Linear algebra of next-generation matrices

BLUF

For many next-generation matrices \(\mathbf{R}\), the population-wide reproduction number will approach the spectral radius of \(\mathbf{R}\) (i.e., the absolute value of the eigenvector with the largest absolute value) and the distribution of infections will approach the corresponding eigenvector.

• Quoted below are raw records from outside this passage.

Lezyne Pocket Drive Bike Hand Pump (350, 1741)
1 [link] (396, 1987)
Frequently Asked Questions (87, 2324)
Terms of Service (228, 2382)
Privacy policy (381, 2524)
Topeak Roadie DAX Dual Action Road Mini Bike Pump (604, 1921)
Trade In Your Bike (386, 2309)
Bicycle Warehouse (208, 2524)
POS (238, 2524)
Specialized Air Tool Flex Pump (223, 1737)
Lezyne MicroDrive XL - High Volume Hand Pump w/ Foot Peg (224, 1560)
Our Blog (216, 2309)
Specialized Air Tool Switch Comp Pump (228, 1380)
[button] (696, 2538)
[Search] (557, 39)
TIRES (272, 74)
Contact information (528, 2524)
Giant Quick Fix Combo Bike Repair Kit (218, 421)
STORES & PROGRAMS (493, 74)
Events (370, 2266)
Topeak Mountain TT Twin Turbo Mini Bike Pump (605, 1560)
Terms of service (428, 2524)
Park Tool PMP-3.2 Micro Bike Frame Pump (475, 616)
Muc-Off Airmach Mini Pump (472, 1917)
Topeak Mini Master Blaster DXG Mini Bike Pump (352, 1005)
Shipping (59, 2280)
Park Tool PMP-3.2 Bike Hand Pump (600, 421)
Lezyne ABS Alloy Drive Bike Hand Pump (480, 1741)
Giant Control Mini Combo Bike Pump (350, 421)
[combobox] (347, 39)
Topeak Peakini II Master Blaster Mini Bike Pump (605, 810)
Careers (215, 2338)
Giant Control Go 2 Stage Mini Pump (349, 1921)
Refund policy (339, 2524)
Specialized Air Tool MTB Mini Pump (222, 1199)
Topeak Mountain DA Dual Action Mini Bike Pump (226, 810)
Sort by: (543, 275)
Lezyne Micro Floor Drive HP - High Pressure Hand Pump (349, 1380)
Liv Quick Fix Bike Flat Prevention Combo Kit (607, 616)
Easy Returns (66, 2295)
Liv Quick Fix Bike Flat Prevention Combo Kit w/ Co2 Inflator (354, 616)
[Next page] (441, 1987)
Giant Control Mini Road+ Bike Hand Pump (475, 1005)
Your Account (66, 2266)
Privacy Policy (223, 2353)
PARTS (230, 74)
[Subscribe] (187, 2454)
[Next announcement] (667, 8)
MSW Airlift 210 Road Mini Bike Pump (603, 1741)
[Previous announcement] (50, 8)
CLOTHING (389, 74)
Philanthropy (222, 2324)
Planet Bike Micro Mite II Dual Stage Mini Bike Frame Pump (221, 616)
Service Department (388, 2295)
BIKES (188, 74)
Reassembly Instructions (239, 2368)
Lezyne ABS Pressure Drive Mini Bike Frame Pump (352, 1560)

Motivation: Reproduction numbers in a single population

The basic reproduction number \(R_0\) is the average number of infections caused by each infected person in an otherwise fully susceptible population. The effective reproduction number \(R_\mathrm{eff} \leq R_0\) is the average number of infections caused by each infected person, which is time-varying and depends on the number of remaining susceptibles.

Make two assumptions:

The number of infected people is much greater than 1, so that the actual number of secondary infections per infection approaches the theoretical mean \(R_\mathrm{eff}\).
Disease-free equilibrium: The number of infected people is small compared to the population so that \(R_\mathrm{eff}\) approaches \(R_0\).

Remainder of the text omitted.